Greece’s Culture Minister Lydia Koniordou has sent out a letter pushing British authorities to re-assume talks for the return of the Parthenon Marbles to Greece.

The letter was addressed to the UK culture secretary and stressed the cultural and moral dimensions of the issue as Lord Elgin, who removed the statues now exhibited in the British Museum from the Parthenon, claiming that he received permission from the authorities of the Ottoman Empire, who occupied Greece at the time, to take them.

Koniordou went on to highlight the recent call for dialogue by UNESCO’s Intergovernmental Committee for Promoting the Return of Cultural Property to its Countries of Origin or its Restitution in case of Illicit Appropriation (ICPRCP).

“The Parthenon sculptures are the legal property of the British Museum. They are free of charge to view and are visited by people from all over the world. Decisions relating to their care are taken by the trustees of the British Museum, free from political interference,” a spokesperson for the British government said.

Lydia Koniordou

Meanwhile, a spokesperson for the British Museum argued that “the Parthenon sculptures are a part of the world’s shared heritage and transcend political boundaries” and were a part of “the story of cultural achievement throughout the world” which the institution’s exhibits tell.

“The Acropolis Museum allows the Parthenon sculptures that are in Athens (approximately half of what survives from the ancient world) to be appreciated against the backdrop of Athenian history. The Parthenon sculptures in London are an important representation of ancient Athenian civilisation in the context of world history.

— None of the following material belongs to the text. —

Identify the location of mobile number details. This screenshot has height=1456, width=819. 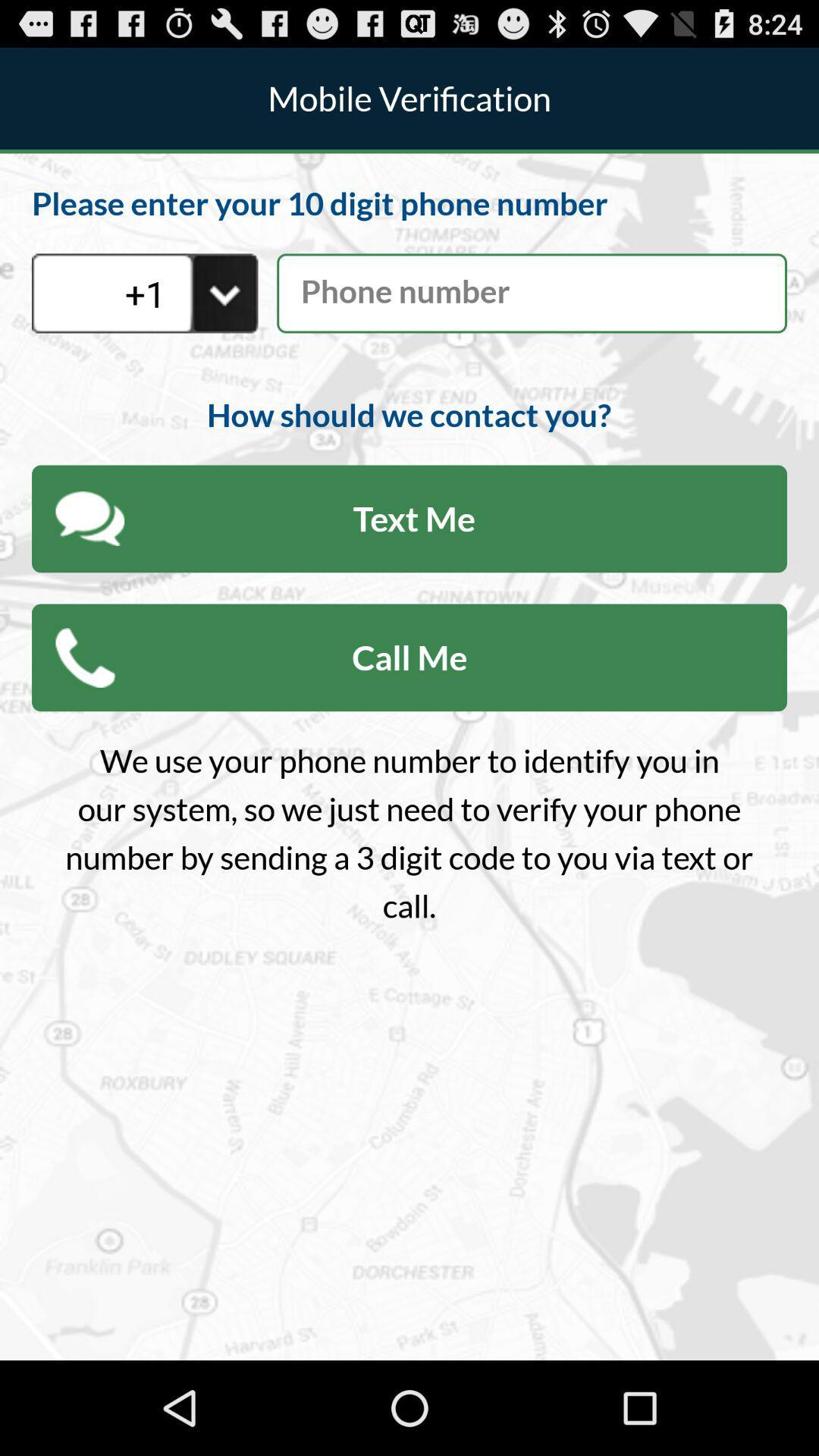
(531, 293).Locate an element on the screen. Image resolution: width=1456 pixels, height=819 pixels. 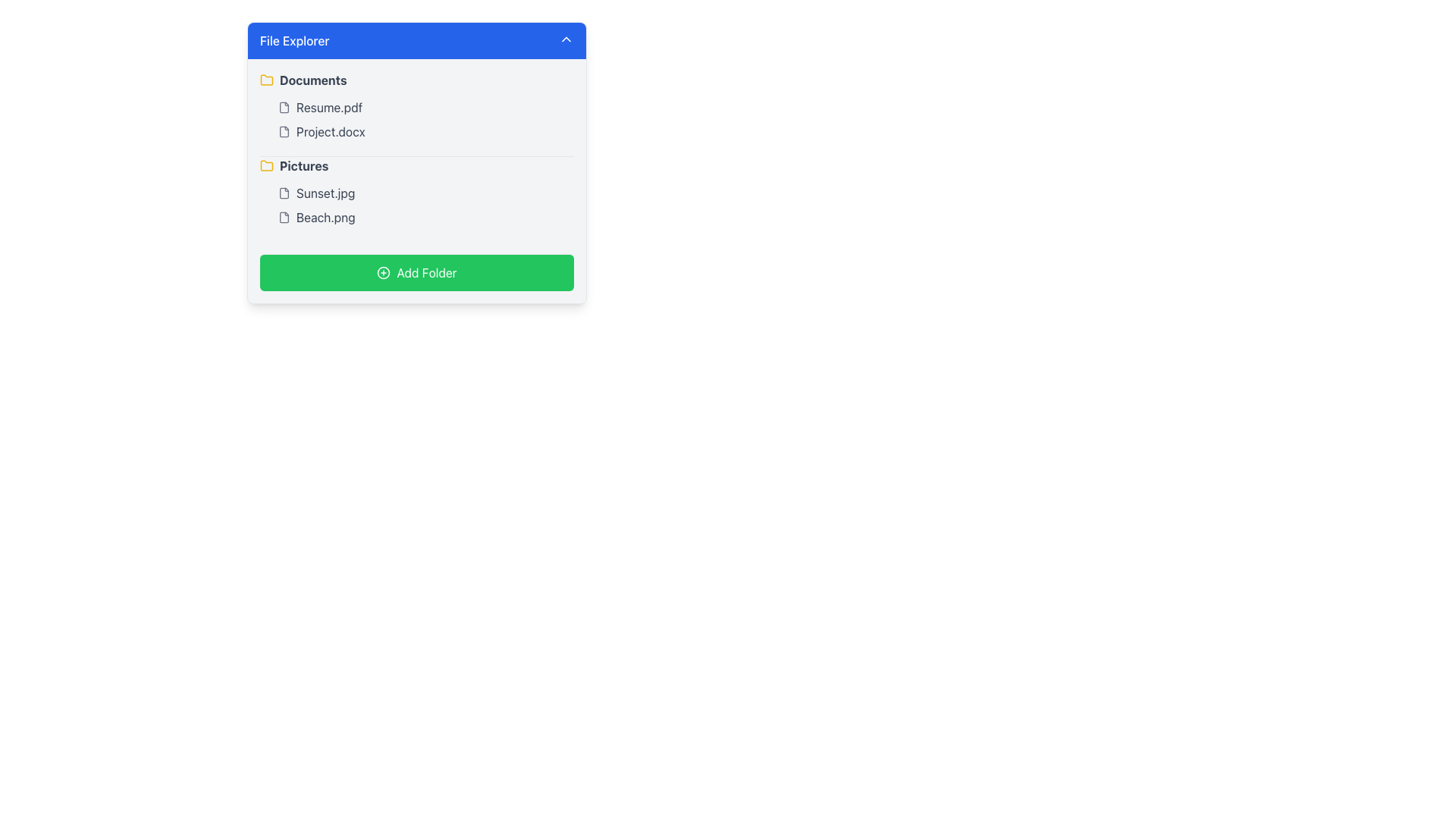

Each year millions of visitors, free of charge, admire the artistry of the sculptures and gain insight into how ancient Greece influenced and was influenced by the other civilisations that it encountered.

“The trustees firmly believe that there is a positive advantage and public benefit in having the sculptures divided between two great museums, each telling a complementary but different story,” the statement concluded.

Notably, and contrary to the British Museum’s statement, a poll regarding the return of the ‘Elgin’ Marbles which was conducted in the UK back in 2014 showed the British public mostly back the marbles’ return to Greece or are largely ambivalent, the Independent reported.

More specifically, YouGov revealed that 37 per cent think the statues should go back to Greece, 32 per cent did not mind either way, while 23 per cent said they should remain in Britain. Seven per cent said they did not know.